Can I assume you wouldn't let your loved ones be taken care of at an academic hospital with an anesthesia residency program? I mean what if they put the first year resident in August in their room and the attending was spending 90% of their time in another room tending to various issues? I mean if you argue that you need a board certified anesthesiologist at all times in the room, well that isn't what happens at big fancy medical schools.
Look, I can't speak to the quality of care at every medical institution in the country. I can say that the ACT model when staffed with good anesthesiologists and good anesthetists works wonderfully. I don't need a retrospective study to know that. We could do a prospective study. You'd need an N approaching 10 to 20 million patients to even come close to finding a difference in safety between MD only and ACT model.
And to say that we shouldn't base our practice on science, but should go with what we "know" to be true is just insane. That's the antithesis of modern evidence based medicine.

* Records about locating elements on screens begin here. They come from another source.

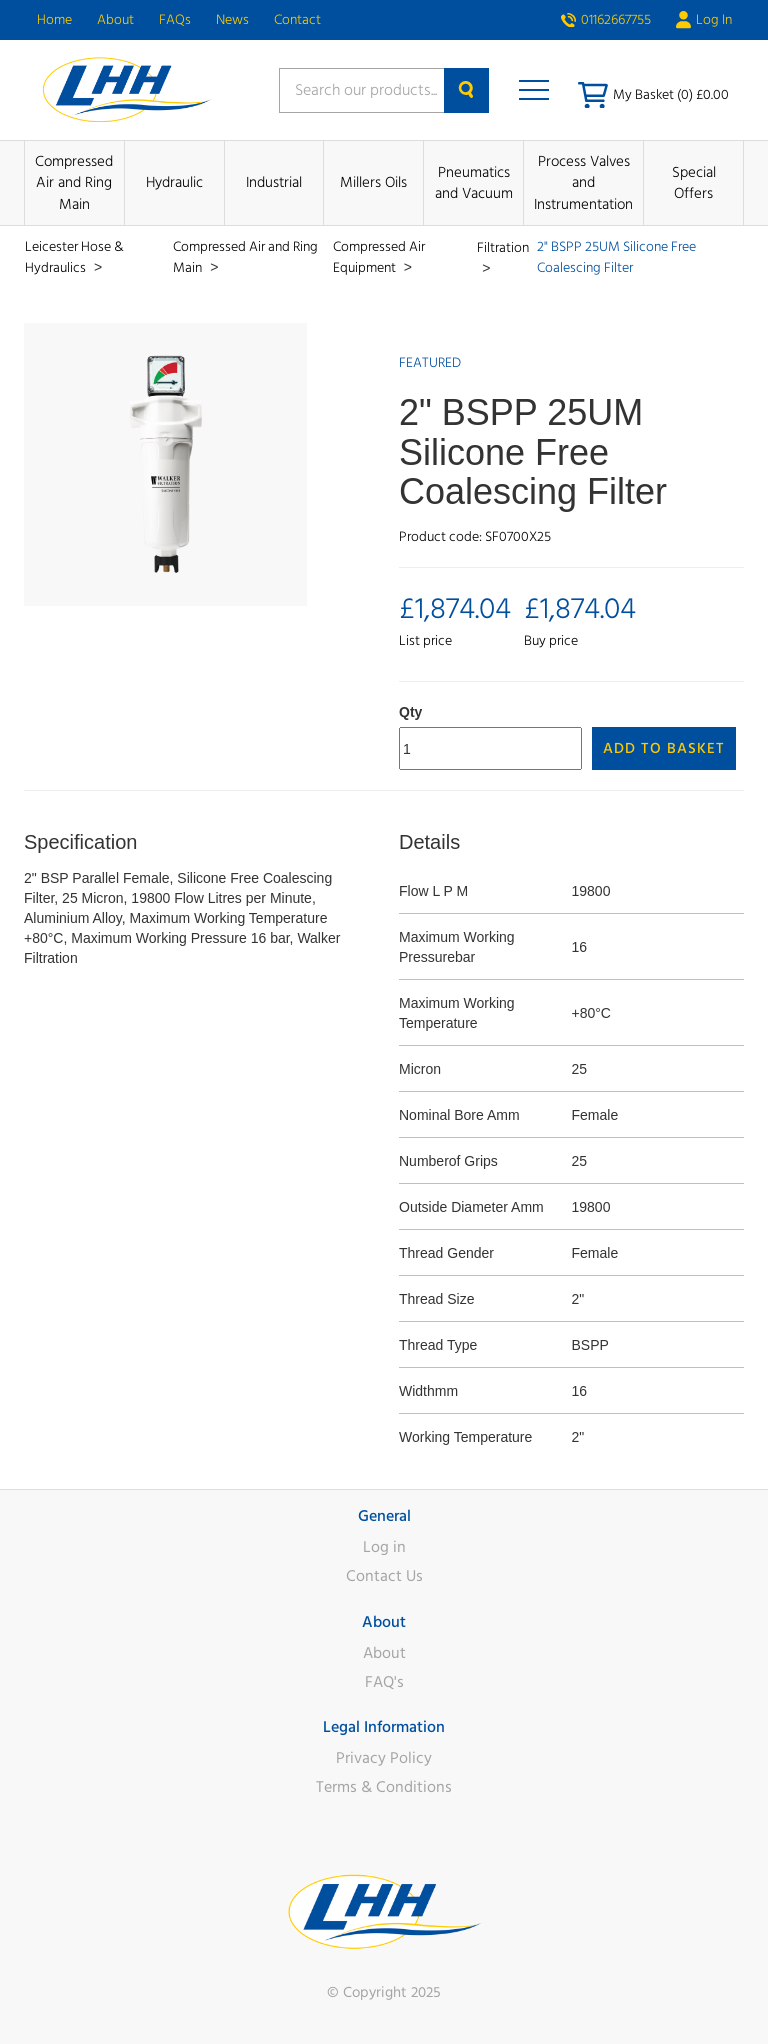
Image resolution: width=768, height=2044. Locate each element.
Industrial (274, 182)
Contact (297, 20)
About (115, 20)
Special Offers (694, 183)
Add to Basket (664, 748)
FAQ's (384, 1682)
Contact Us (384, 1576)
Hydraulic (174, 182)
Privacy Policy (384, 1758)
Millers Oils (373, 182)
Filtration (503, 248)
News (232, 20)
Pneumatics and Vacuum (474, 183)
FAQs (175, 20)
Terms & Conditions (384, 1787)
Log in (384, 1547)
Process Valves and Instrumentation (583, 183)
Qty (410, 712)
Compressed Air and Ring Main (74, 183)
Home (54, 20)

Academic residency programs are different than busy PP gigs, as you may well know. In academia, the redundancy and "presence of mind" of all the providers is there. Furthermore, you invariably adjust providers to patient acquity in academia. In the busy PP setting, that "presence of mind" and redundancy is often lacking. Adjustments to patient acquity is often lacking. You often heavily rely on the person baby sitting the chair and you know the "good ones from the bad ones." That leaves
plenty of room for hairy situations, especially when you have more than one sick patient, which is happening with more and more frequency in PP. One more important point that seems missing in your reply: an anesthesia resident, even the brand new minted "August resident" is an
extension of you. That resident realizes that his/her arse is on the line and they do not dare screw things up because they realize how badly it can fire back at them. They will call you into the room as instructed and report to you as instructed. I know this first hand, as I too have taught residents. PP CRNAs on the other hand are a different animal: they think that they know enough to handle major problems and, often, never call you into the room until they have either exhausted the patient or all of
their knowledge, which, in either scenario, leads to patient suffering in the end.... Fortunately, underlying this entire discussion, is the fact that anesthesia complications are exceedingly rare--not zero, just rare--events. To come up with a study supporting what is the safest staffing model, one indeed needs to come up with a huge N to compute a meaningful difference. But I would say that a simpler, more elegantly designed study does exist, one that is manifest in OR private practice anesthesia everyday: look at all ASA-4 cases and examine all complications--all complications, including long term morbidity and mortality--then examine the staffing model that took care of such patients. You see, I am very pro EBM, I never said that I was not in favor of studies. But practice and experience has taught me what to actually
look for in studies, not just promote/do a study simply to achieve an end (which is what AANA and its supporters are doing). What I am not at all in support of are public, unsupported statements, namely that there exists such a study that claims that the ACT model is "slightly better" than the MD-only model and that the ACT model is "proven" to be safe. At the end of the day, as the saying goes, the "onus is on the claimant": if the ACT model is "proven" safe and there exists "EBM" out there that supports this model as, potentially, "safer" than an MD-only model, then I would like to see such "evidence." If your intent was to say that the ACT model is
safe enough given our circumstances, then we both are on the same page... But I would never extend that beyond what it is, by saying that it is possibly the safest out there!